Chris Walters 13 years ago updated by Alexander Blach (Developer) 13 years ago 4
Textastic tries to establish a connection with the Internet each time I first launch it, even though I don't have any servers set up in the app and have given it no instruction to go online.

Is the app dialing back to home, so to speak, to report data about my usage or device specs to you? Or is this a quirk/bug? If I put the iPad in airplane mode or at least disable Wi-Fi, the app stops trying to go online.
Hello,

Textastic does not try to send data to a server when you launch it. There is no code that connects to any server without the user initiating such an action. Also, there isn't any code in Textastic that "phones home" nor is there any analytics code in the app.

Why do you think it would do that? Can you give me more details? Did you get any messages or alerts saying otherwise? Did your Firewall intercept anything?

The only thing I could see is a setting in Info.plist: the setting UIRequiresPersistentWiFi/"Application uses Wi-Fi" is set to "YES". The description for this setting in Apple's documentation is: "specifies whether the application requires a Wi-Fi connection. iOS maintains the active Wi-Fi connection open while the application is running."

This is enabled so that the builtin WebDAV server works without problems. I think iOS also prompts the user to connect to a Wifi network when this is set. Maybe this is what you are seeing?
Interesting. Here's where I experience it:

I'm at a Starbucks, where I've previously authorized Wi-Fi access on my iPad. But you have to log in to the Wi-Fi network by accepting the terms on an iOS system-wide slide-up screen. When I'm writing I usually don't bother, because I don't need to go online for anything.

I don't activate airplane mode because I need Bluetooth to connect my keyboard. So, if I've also left the Wi-Fi functionality turned on and I launch Textastic while at Starbucks, the slide-up authorization screen I described above will come up each time I view the launch screen of Textastic. If I turn off Wi-Fi functionality entirely, the problem goes away.

It's obviously not a big problem to turn it off entirely since I'm not using it, but I grew curious about why it was happening at all. I had a Dropbox account set up in Textastic when I first saw what was happening, so I deleted that, force-quit Textastic and rebooted my iPad, and the problem persisted.

I'm using an iPad 1 running iOS 4.3.3. The next time I'm at Starbucks I'll try to reproduce the issue and confirm that my description above is accurate.

I've used the WebDAV feature in the past, but it's never turned on when I encounter this problem.

Thanks!
Thanks for the detailed description. I'm pretty sure that this is caused by the setting I described.
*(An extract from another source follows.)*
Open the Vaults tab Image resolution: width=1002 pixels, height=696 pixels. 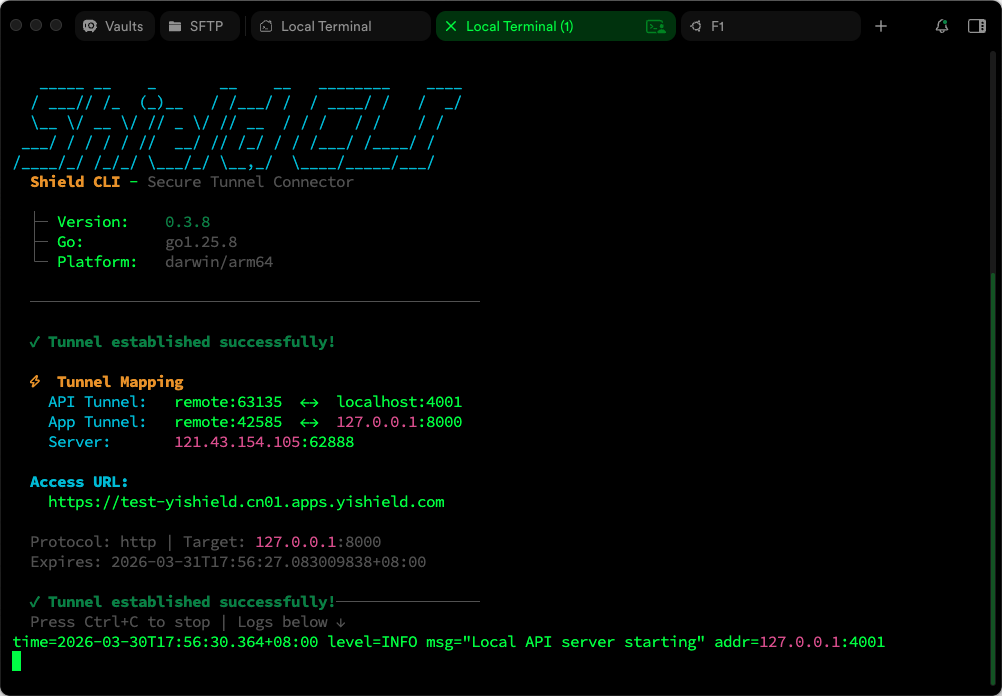click(x=114, y=26)
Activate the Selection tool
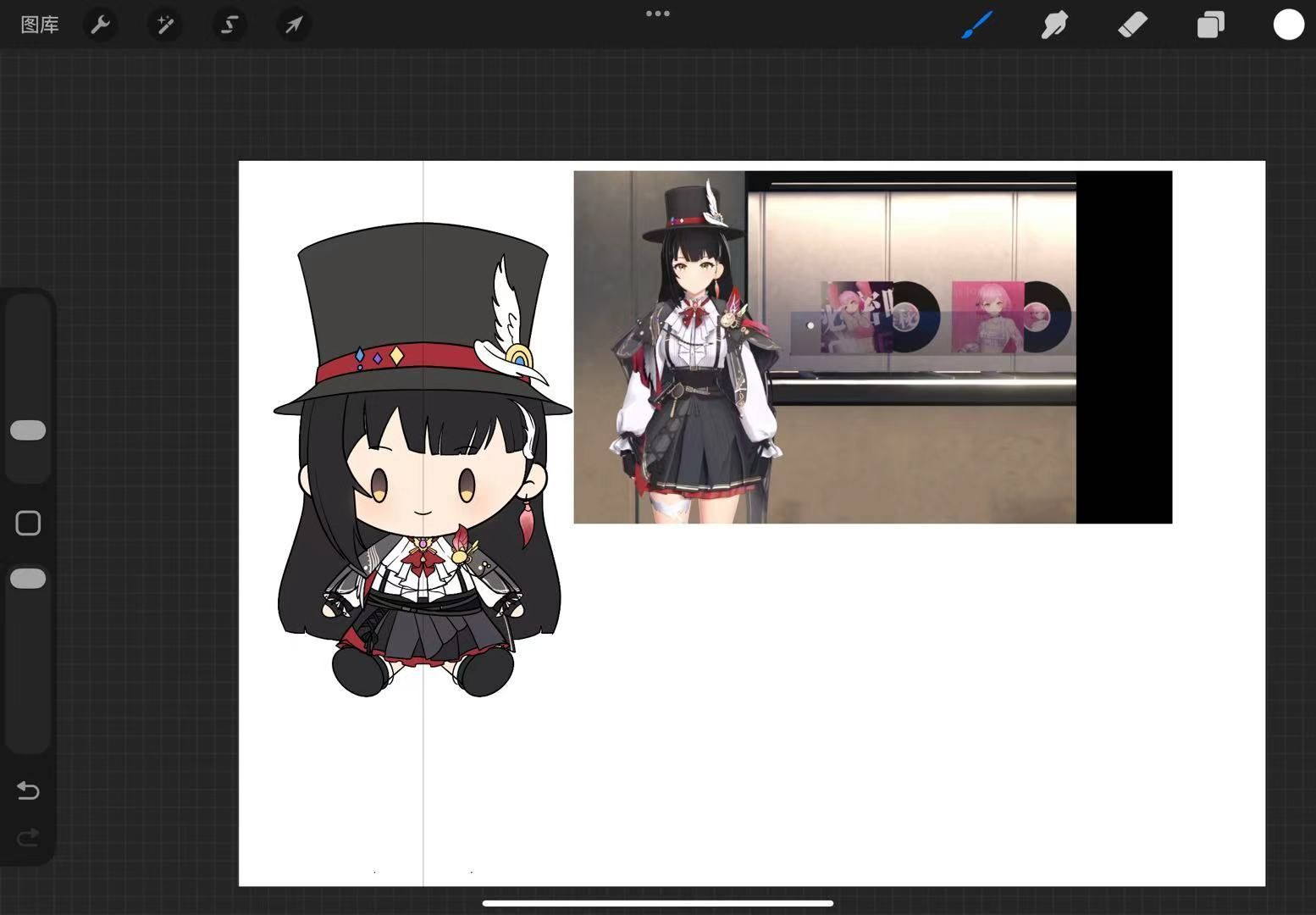The width and height of the screenshot is (1316, 915). (229, 25)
iOS tries to make sure that you are connected to a Wifi network when Textastic is started because the app basically says that it requires a persistent Wifi connection. So, it does show the Starbucks login screen so that you are properly connected.

But, it doesn't send any data, it just connects to the Wifi network so that connections to remote servers work immediately when the user wants to work with remote files and also as I mentioned to make the builtin WebDAV server work reliably.
+1

To add to the point about the WebDAV server – I just remembered why I enabled this setting in the first place (I implemented this about 9 months ago):

It's not possible to start the WebDAV without a Wifi connection. The WebDAV configuration screen in Textastic detects if a wifi connection is available and shows an error message if it is not. Without a wifi connection the iPad wouldn't have an ip address assigned in the local network and so the server couldn't bind to an ip address. Without the UIRequiresPersistentWiFi setting, iOS wouldn't connect to the network by itself and so it would never be possible to start the WebDAV server.